Required action
The data that follows should be copied out exactly.

Dataset entries
==================================================

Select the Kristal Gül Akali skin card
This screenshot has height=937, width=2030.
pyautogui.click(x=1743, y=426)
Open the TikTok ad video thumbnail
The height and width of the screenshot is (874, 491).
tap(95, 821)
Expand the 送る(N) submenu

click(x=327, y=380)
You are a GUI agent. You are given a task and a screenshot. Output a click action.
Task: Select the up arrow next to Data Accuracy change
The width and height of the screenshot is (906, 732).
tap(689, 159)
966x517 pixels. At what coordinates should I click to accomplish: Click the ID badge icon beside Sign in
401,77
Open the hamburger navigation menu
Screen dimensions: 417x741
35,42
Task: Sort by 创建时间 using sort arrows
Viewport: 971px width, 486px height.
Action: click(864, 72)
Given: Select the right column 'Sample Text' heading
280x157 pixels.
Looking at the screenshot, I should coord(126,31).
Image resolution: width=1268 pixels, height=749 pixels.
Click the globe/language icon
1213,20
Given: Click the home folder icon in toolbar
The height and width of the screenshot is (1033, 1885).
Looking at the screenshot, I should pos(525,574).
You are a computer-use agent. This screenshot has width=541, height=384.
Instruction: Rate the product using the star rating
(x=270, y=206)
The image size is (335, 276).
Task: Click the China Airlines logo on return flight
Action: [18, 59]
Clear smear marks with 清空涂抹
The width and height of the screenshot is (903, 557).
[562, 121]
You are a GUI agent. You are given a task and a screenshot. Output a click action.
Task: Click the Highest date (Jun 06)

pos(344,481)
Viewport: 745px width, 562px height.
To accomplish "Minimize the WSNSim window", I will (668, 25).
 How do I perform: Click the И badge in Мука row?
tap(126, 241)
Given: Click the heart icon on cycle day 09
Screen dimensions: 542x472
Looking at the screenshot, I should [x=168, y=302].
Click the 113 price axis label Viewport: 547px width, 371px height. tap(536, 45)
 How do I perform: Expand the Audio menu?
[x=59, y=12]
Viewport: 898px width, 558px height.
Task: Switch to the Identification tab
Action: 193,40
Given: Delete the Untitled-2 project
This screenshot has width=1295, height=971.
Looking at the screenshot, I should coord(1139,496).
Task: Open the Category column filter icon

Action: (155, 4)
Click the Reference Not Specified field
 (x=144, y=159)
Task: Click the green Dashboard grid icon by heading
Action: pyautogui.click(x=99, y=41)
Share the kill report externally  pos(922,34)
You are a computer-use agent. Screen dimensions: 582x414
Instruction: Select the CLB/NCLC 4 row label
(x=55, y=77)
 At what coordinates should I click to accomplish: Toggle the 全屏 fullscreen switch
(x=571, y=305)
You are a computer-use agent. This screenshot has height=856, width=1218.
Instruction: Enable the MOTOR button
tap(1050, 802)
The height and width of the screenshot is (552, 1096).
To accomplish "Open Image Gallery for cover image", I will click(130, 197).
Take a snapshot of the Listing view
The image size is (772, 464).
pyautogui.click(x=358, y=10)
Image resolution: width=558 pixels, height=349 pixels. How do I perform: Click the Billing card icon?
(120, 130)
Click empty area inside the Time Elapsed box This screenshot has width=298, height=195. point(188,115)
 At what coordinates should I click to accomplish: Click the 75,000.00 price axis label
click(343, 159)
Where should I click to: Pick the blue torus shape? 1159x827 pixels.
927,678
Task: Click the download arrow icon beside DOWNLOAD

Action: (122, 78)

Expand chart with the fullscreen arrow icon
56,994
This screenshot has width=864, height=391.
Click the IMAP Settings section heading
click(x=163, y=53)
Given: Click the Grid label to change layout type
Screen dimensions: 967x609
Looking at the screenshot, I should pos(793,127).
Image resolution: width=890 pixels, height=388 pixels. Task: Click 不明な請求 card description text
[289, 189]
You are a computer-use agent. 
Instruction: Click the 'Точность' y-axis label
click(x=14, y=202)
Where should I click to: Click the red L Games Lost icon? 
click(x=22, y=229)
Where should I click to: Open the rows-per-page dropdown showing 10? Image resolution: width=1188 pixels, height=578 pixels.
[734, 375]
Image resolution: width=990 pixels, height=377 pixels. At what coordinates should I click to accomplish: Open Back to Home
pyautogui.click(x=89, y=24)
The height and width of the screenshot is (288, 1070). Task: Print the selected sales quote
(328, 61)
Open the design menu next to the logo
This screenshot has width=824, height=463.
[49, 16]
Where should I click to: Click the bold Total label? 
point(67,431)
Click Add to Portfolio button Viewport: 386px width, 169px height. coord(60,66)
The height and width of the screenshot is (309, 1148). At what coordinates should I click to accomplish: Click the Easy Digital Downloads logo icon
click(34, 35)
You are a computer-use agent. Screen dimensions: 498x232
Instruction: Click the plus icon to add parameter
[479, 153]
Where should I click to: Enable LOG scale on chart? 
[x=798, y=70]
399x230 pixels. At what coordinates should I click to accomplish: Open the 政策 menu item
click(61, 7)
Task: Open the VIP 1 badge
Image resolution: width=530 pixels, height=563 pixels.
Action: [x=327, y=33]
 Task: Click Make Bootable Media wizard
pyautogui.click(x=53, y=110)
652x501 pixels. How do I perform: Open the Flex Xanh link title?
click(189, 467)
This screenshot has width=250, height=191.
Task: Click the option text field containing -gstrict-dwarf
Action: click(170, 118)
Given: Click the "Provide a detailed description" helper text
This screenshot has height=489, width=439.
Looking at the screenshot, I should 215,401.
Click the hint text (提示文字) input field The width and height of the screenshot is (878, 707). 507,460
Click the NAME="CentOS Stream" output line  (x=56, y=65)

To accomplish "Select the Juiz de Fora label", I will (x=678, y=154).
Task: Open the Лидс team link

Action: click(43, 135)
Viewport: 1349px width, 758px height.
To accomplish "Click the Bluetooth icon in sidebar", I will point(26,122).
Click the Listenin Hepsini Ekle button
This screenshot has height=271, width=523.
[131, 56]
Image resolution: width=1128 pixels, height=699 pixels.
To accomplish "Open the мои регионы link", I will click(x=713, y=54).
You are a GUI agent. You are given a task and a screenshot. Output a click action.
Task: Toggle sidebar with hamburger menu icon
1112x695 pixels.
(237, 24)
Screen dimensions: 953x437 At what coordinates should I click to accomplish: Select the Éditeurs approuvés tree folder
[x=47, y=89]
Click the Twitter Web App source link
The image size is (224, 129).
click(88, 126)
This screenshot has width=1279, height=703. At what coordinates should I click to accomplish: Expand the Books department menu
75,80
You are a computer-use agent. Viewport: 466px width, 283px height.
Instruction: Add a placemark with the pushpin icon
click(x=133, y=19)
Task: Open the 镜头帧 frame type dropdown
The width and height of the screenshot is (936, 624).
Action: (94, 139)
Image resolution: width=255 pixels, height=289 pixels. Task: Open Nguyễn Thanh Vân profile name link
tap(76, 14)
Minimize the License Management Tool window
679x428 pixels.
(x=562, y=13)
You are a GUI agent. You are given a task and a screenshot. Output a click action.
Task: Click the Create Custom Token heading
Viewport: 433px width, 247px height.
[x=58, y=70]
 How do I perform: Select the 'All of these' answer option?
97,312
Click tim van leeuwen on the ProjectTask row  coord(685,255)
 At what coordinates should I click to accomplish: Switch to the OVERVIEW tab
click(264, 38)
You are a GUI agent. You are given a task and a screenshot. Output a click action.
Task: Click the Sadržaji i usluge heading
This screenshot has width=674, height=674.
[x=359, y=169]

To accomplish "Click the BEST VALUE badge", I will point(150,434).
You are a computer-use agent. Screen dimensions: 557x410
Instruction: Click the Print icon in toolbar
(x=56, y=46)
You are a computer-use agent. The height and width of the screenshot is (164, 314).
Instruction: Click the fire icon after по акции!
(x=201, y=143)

==================================================

Finished exercise
Select the Kristal Gül Akali skin card
This screenshot has height=937, width=2030.
pyautogui.click(x=1743, y=426)
Open the TikTok ad video thumbnail
The height and width of the screenshot is (874, 491).
tap(95, 821)
Expand the 送る(N) submenu

click(x=327, y=380)
You are a GUI agent. You are given a task and a screenshot. Output a click action.
Task: Select the up arrow next to Data Accuracy change
The width and height of the screenshot is (906, 732).
tap(689, 159)
966x517 pixels. At what coordinates should I click to accomplish: Click the ID badge icon beside Sign in
401,77
Open the hamburger navigation menu
Screen dimensions: 417x741
35,42
Task: Sort by 创建时间 using sort arrows
Viewport: 971px width, 486px height.
Action: click(864, 72)
Given: Select the right column 'Sample Text' heading
280x157 pixels.
Looking at the screenshot, I should coord(126,31).
Image resolution: width=1268 pixels, height=749 pixels.
Click the globe/language icon
1213,20
Given: Click the home folder icon in toolbar
The height and width of the screenshot is (1033, 1885).
Looking at the screenshot, I should pos(525,574).
You are a computer-use agent. This screenshot has width=541, height=384.
Instruction: Rate the product using the star rating
(x=270, y=206)
The image size is (335, 276).
Task: Click the China Airlines logo on return flight
Action: [18, 59]
Clear smear marks with 清空涂抹
The width and height of the screenshot is (903, 557).
[562, 121]
You are a GUI agent. You are given a task and a screenshot. Output a click action.
Task: Click the Highest date (Jun 06)

pos(344,481)
Viewport: 745px width, 562px height.
To accomplish "Minimize the WSNSim window", I will (668, 25).
 How do I perform: Click the И badge in Мука row?
tap(126, 241)
Given: Click the heart icon on cycle day 09
Screen dimensions: 542x472
Looking at the screenshot, I should [x=168, y=302].
Click the 113 price axis label Viewport: 547px width, 371px height. tap(536, 45)
 How do I perform: Expand the Audio menu?
[x=59, y=12]
Viewport: 898px width, 558px height.
Task: Switch to the Identification tab
Action: 193,40
Given: Delete the Untitled-2 project
This screenshot has width=1295, height=971.
Looking at the screenshot, I should coord(1139,496).
Task: Open the Category column filter icon

Action: (155, 4)
Click the Reference Not Specified field
 (x=144, y=159)
Task: Click the green Dashboard grid icon by heading
Action: pyautogui.click(x=99, y=41)
Share the kill report externally  pos(922,34)
You are a computer-use agent. Screen dimensions: 582x414
Instruction: Select the CLB/NCLC 4 row label
(x=55, y=77)
 At what coordinates should I click to accomplish: Toggle the 全屏 fullscreen switch
(x=571, y=305)
You are a computer-use agent. This screenshot has height=856, width=1218.
Instruction: Enable the MOTOR button
tap(1050, 802)
The height and width of the screenshot is (552, 1096).
To accomplish "Open Image Gallery for cover image", I will click(130, 197).
Take a snapshot of the Listing view
The image size is (772, 464).
pyautogui.click(x=358, y=10)
Image resolution: width=558 pixels, height=349 pixels. How do I perform: Click the Billing card icon?
(120, 130)
Click empty area inside the Time Elapsed box This screenshot has width=298, height=195. point(188,115)
 At what coordinates should I click to accomplish: Click the 75,000.00 price axis label
click(343, 159)
Where should I click to: Pick the blue torus shape? 1159x827 pixels.
927,678
Task: Click the download arrow icon beside DOWNLOAD

Action: (122, 78)

Expand chart with the fullscreen arrow icon
56,994
This screenshot has width=864, height=391.
Click the IMAP Settings section heading
click(x=163, y=53)
Given: Click the Grid label to change layout type
Screen dimensions: 967x609
Looking at the screenshot, I should pos(793,127).
Image resolution: width=890 pixels, height=388 pixels. Task: Click 不明な請求 card description text
[289, 189]
You are a computer-use agent. 
Instruction: Click the 'Точность' y-axis label
click(x=14, y=202)
Where should I click to: Click the red L Games Lost icon? 
click(x=22, y=229)
Where should I click to: Open the rows-per-page dropdown showing 10? Image resolution: width=1188 pixels, height=578 pixels.
[734, 375]
Image resolution: width=990 pixels, height=377 pixels. At what coordinates should I click to accomplish: Open Back to Home
pyautogui.click(x=89, y=24)
The height and width of the screenshot is (288, 1070). Task: Print the selected sales quote
(328, 61)
Open the design menu next to the logo
This screenshot has width=824, height=463.
[49, 16]
Where should I click to: Click the bold Total label? 
point(67,431)
Click Add to Portfolio button Viewport: 386px width, 169px height. coord(60,66)
The height and width of the screenshot is (309, 1148). At what coordinates should I click to accomplish: Click the Easy Digital Downloads logo icon
click(34, 35)
You are a computer-use agent. Screen dimensions: 498x232
Instruction: Click the plus icon to add parameter
[479, 153]
Where should I click to: Enable LOG scale on chart? 
[x=798, y=70]
399x230 pixels. At what coordinates should I click to accomplish: Open the 政策 menu item
click(61, 7)
Task: Open the VIP 1 badge
Image resolution: width=530 pixels, height=563 pixels.
Action: [x=327, y=33]
 Task: Click Make Bootable Media wizard
pyautogui.click(x=53, y=110)
652x501 pixels. How do I perform: Open the Flex Xanh link title?
click(189, 467)
This screenshot has width=250, height=191.
Task: Click the option text field containing -gstrict-dwarf
Action: click(170, 118)
Given: Click the "Provide a detailed description" helper text
This screenshot has height=489, width=439.
Looking at the screenshot, I should 215,401.
Click the hint text (提示文字) input field The width and height of the screenshot is (878, 707). 507,460
Click the NAME="CentOS Stream" output line  (x=56, y=65)

To accomplish "Select the Juiz de Fora label", I will (x=678, y=154).
Task: Open the Лидс team link

Action: click(43, 135)
Viewport: 1349px width, 758px height.
To accomplish "Click the Bluetooth icon in sidebar", I will point(26,122).
Click the Listenin Hepsini Ekle button
This screenshot has height=271, width=523.
[131, 56]
Image resolution: width=1128 pixels, height=699 pixels.
To accomplish "Open the мои регионы link", I will click(x=713, y=54).
You are a GUI agent. You are given a task and a screenshot. Output a click action.
Task: Toggle sidebar with hamburger menu icon
1112x695 pixels.
(237, 24)
Screen dimensions: 953x437 At what coordinates should I click to accomplish: Select the Éditeurs approuvés tree folder
[x=47, y=89]
Click the Twitter Web App source link
The image size is (224, 129).
click(88, 126)
This screenshot has width=1279, height=703. At what coordinates should I click to accomplish: Expand the Books department menu
75,80
You are a computer-use agent. Viewport: 466px width, 283px height.
Instruction: Add a placemark with the pushpin icon
click(x=133, y=19)
Task: Open the 镜头帧 frame type dropdown
The width and height of the screenshot is (936, 624).
Action: (94, 139)
Image resolution: width=255 pixels, height=289 pixels. Task: Open Nguyễn Thanh Vân profile name link
tap(76, 14)
Minimize the License Management Tool window
679x428 pixels.
(x=562, y=13)
You are a GUI agent. You are given a task and a screenshot. Output a click action.
Task: Click the Create Custom Token heading
Viewport: 433px width, 247px height.
[x=58, y=70]
 How do I perform: Select the 'All of these' answer option?
97,312
Click tim van leeuwen on the ProjectTask row  coord(685,255)
 At what coordinates should I click to accomplish: Switch to the OVERVIEW tab
click(264, 38)
You are a GUI agent. You are given a task and a screenshot. Output a click action.
Task: Click the Sadržaji i usluge heading
This screenshot has width=674, height=674.
[x=359, y=169]

To accomplish "Click the BEST VALUE badge", I will point(150,434).
You are a computer-use agent. Screen dimensions: 557x410
Instruction: Click the Print icon in toolbar
(x=56, y=46)
You are a computer-use agent. The height and width of the screenshot is (164, 314).
Instruction: Click the fire icon after по акции!
(x=201, y=143)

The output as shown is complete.